Recommendations and Conclusion
Current and past water policy has had limited results. The United Nations has agreed that water is an economic, social, and environmental good that should be equally distributed to both men and women. Water supply services and infrastructure are economic activities; women’s lack of rights to land and water, as well as on development efforts, often negatively affect their livelihoods. However, though women are defined as essential providers and users of water, the social and cultural roles of women remains poorly analyzed while their ability to pay for water is often assumed but seldom validated.
Though the international water sector, which includes such bodies as the World Bank, the Global Water Partnership and the World Water Forum, endorse privatization, this goes against the idea that water is an intrinsic right. When access to water is limited to only those with the ability to pay, women inevitably suffer the consequences. The World Bank Watch even claims that “such policies reduce access, raise the price of water for the poor, exacerbate inequalities, and reduce local control.” Access to a basic water supply is a fundamental human right. Both men and women should help determine the rates of payment. In many cases, women do not have control over money, but water usage is often considered their responsibility. Increased prices for water should not apply when meeting basic human needs, including minimum water consumption for cooking and hygiene.
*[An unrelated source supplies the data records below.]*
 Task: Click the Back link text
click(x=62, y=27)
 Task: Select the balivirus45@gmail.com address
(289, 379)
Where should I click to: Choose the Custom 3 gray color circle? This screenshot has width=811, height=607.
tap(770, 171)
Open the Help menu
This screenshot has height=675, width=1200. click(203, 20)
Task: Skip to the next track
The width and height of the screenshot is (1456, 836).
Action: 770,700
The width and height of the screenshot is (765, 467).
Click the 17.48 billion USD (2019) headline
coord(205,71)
Moreover, there has been little to no action on women’s rights to water within the context of their limited rights at home and in their communities. By educating women, nations can promote the health of the general population, as well as achieve smaller family sizes as a result of family planning. In fact, the education of women may be the single best lever for obtaining substantial reductions in fertility. Smaller families and a stable population growth can be a crucial factor in allowing nations to more adequately distribute their natural resources, including water, among their people. Educated women, too, can help shatter social norms and gender roles, using their education to become leaders in their communities, including in roles related to water policy.
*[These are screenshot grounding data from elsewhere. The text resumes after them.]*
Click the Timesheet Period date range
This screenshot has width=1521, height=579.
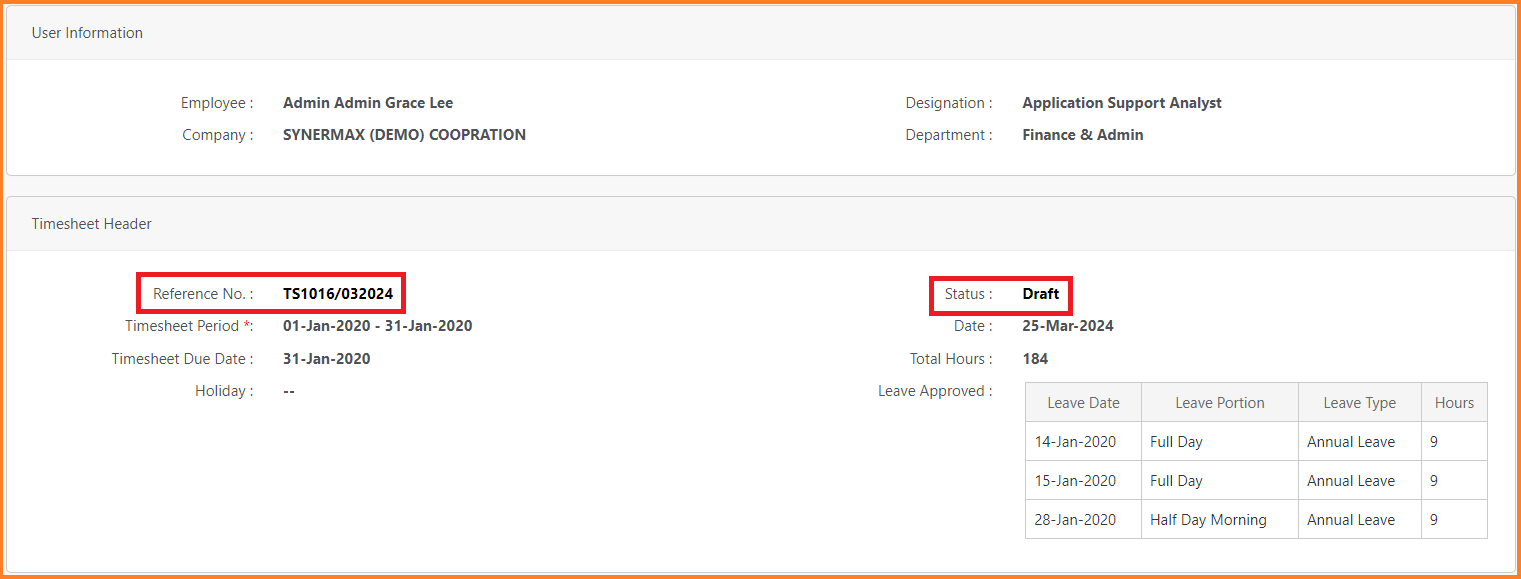pyautogui.click(x=378, y=326)
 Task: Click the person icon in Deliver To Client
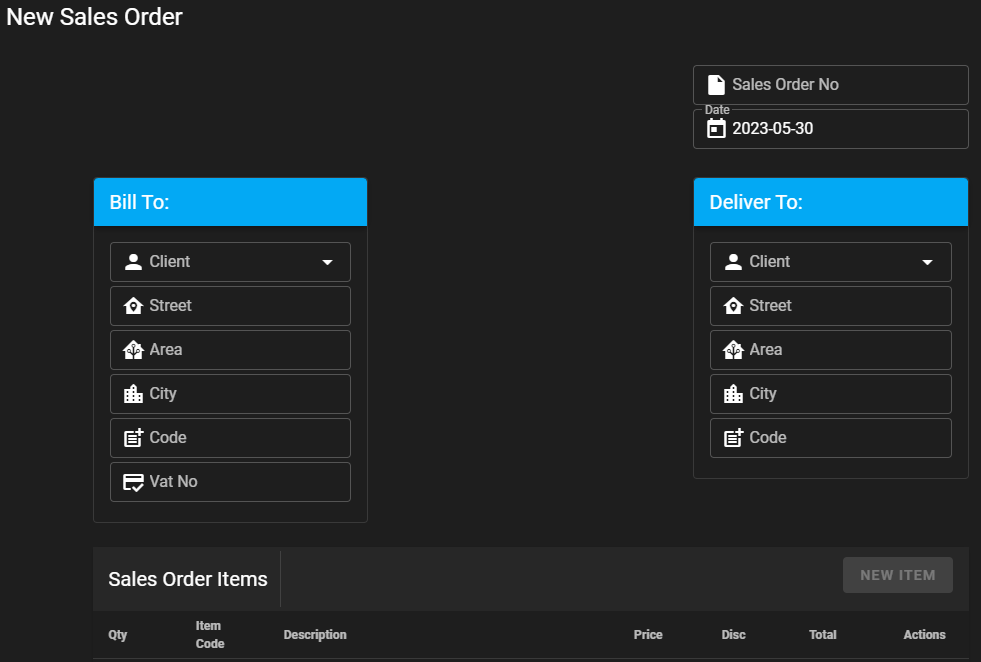(733, 262)
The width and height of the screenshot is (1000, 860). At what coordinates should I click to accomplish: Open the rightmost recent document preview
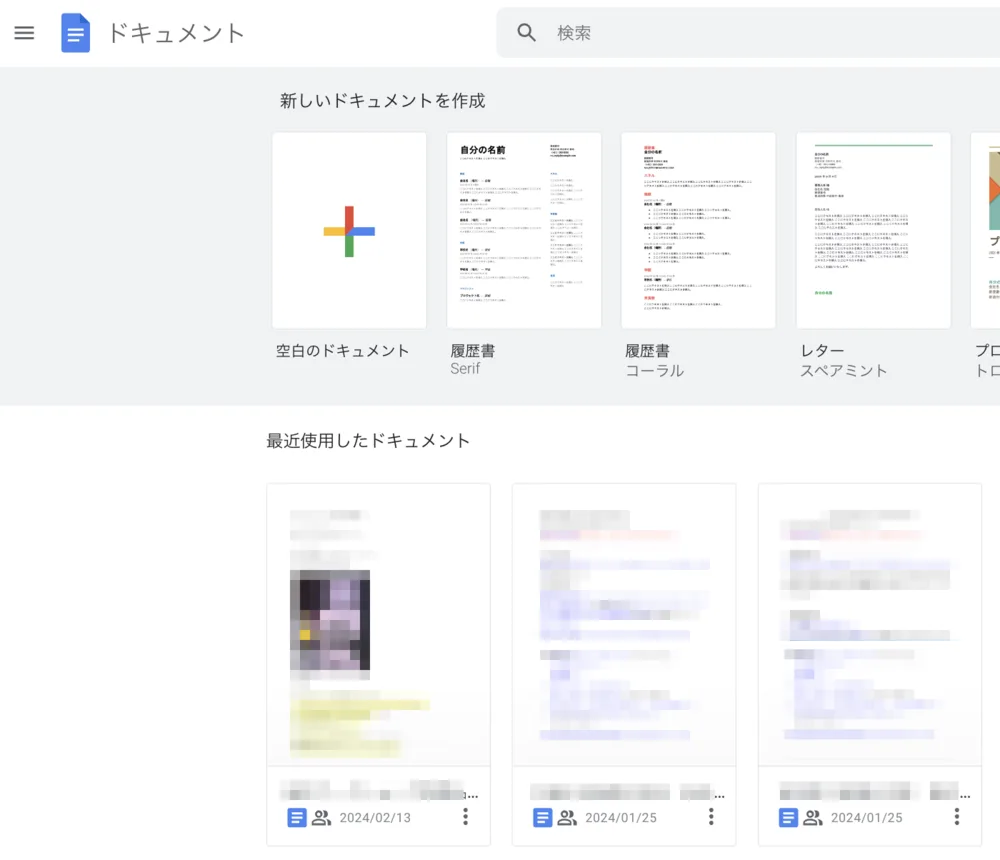tap(870, 625)
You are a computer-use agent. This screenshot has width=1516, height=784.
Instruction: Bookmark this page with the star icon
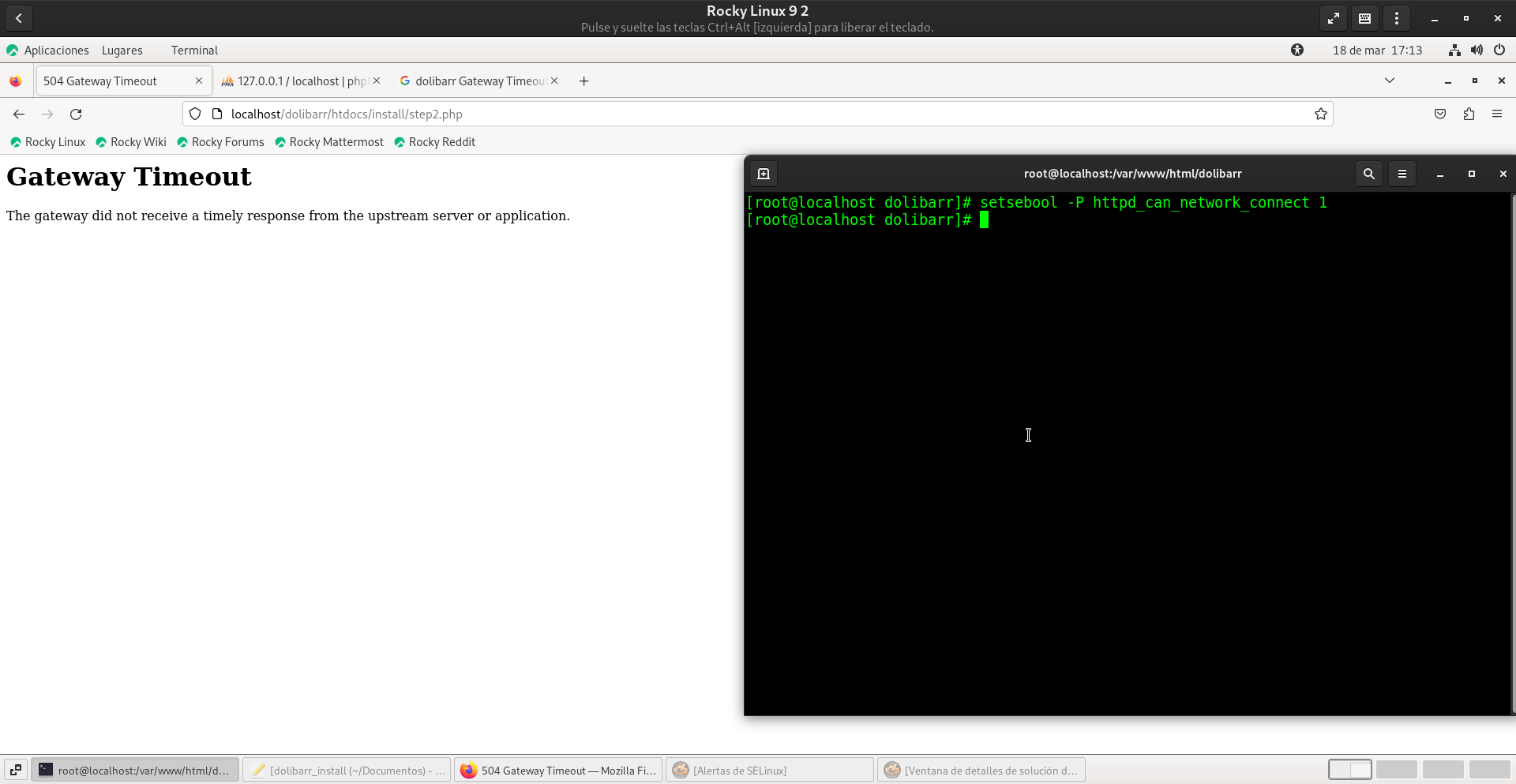[1320, 114]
Likewise, development organizations must get past the lip service they currently provide to gender empowerment issues and take a more proactive stance. These organizations must make it a priority to speak to women in the community and take their needs into consideration in addition to those needs expressed by men. For instance, irrigation system planners almost never make the connection between agriculture and the domestic use of water. In many cases, irrigation systems can be designed to provide water for both uses, leading to untold benefits for both men and women, as well as their families. Development organizations, too, must put pressure on local irrigation officials to follow official plans of operations that take both men and women into consideration. They must also take gender empowerment a step further and encourage women to take leadership roles in their local communities. Moreover, development organizations must strive for diversity within their own organization by developing gender awareness programs and public relations techniques for the purpose of better understanding women’s perceptions and needs.